Los mercados son organismos vivos y, como tal, muchas veces independientes de nuestros deseos. También es verdad que la autonomía viva de los mercados no siempre es agradable, como observan frecuentemente los profesionales de áreas volátiles como el sector financiero o el mercado de las acciones y, en gran parte, el área de las tecnologías de la información.
De hecho, la volatilidad en TI es un fenómeno desconcertante. Uno de los aspectos que siempre resulta sorprendente es el de la rapidez con la que conceptos muy celebrados, después son relegados a un supuesto segundo plano, es lo que observamos cuando esa gran tecnología innovadora de ayer, se convierte en el patito feo de hoy. Mucha gente cree que esto forma parte del negocio, lo que sugiere esperanzas de vida cada vez más cortas para las tecnologías.

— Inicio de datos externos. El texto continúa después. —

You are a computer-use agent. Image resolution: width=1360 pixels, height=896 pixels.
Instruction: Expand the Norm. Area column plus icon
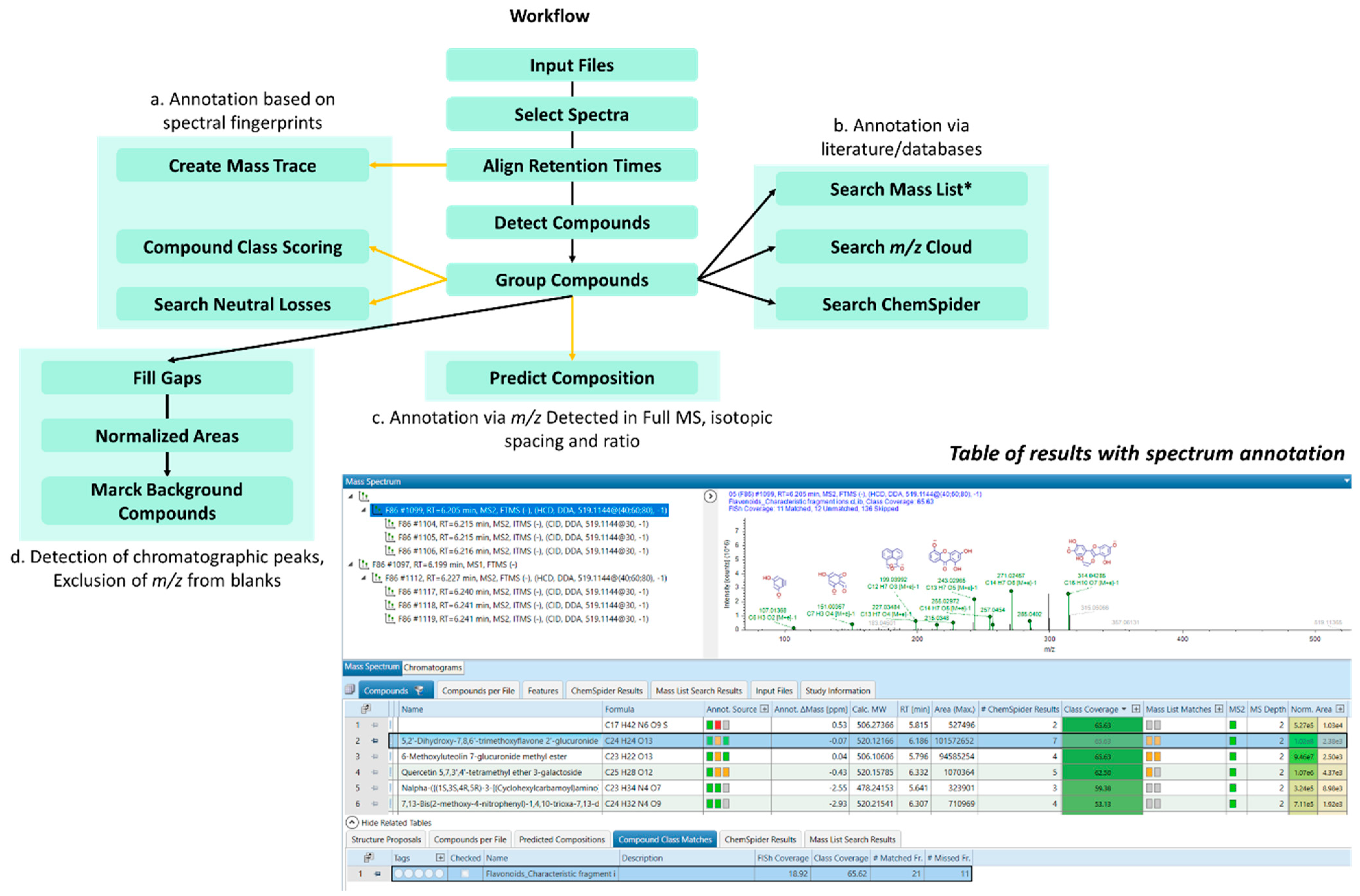[x=1340, y=709]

Ten en cuenta que he usado la expresión "supuesto segundo plano" y que no he dicho que sean las tecnologías las que queden relegadas a este, pero sí su ‘concepto’ o su ‘imagen pública’. La cuestión es que hay un enfoque novedoso en el mercado de TI que lleva a pensar que las soluciones ya dadas deberían ser revisadas y reinventadas aunque hayan llegado a un lugar de excelencia. Si la rueda se hubiera inventado en el mercado de las TI, seguramente la parte del público que confía en la idea de la novedad como necesidad estaría proclamando la derrota del círculo y su absoluta falta de interés.
Lo que sucede es que ese nicho crítico (e importante) del mercado a veces no consigue ver mucho más allá de ciertos límites, perdiendo matices fundamentales. Por ejemplo, lo que ocurre en el mundo real es que la gran mayoría de las personas continúan usando ruedas redondas en detrimento de las posibles novedades triangulares o multiangulares. Es sencillo comprender los porqués de esta decisión. En primer lugar, porque no hay lugar para grandes innovaciones en las tecnologías que ya han llegado a su más alto nivel y en segundo lugar, es ahí donde reside la gran idea, una tecnología que ha alcanzado un punto óptimo y fácilmente reconocible y utilizable por las personas, que crean continuamente aplicaciones innovadoras y sorprendentes para lo que ya existe.
Voy a dar un ejemplo de mi propia empresa que tal vez deje las cosas más claras. A partir de la segunda mitad de los años noventa, Nero AG fue la empresa que dio forma a gran parte de lo que ya has visto y usado para grabar CD, DVD o Blue-ray con música, vídeo o datos. El nombre de nuestro primer producto mundial, Nero Burning ROM, era un juego de palabras que, por su éxito, se convirtió en un verbo usado en cualquier lugar del planeta ? desde entonces se dice "quemar un CD" para explicar que algo será grabado en él. Desde el 97 hasta ahora ha cambiado casi todo y nuestros propios productos son absolutamente otros aunque, en las soluciones de edición multimedia que tenemos hoy, el módulo de grabación de discos continúa imbatible ? es la vieja rueda perfeccionada.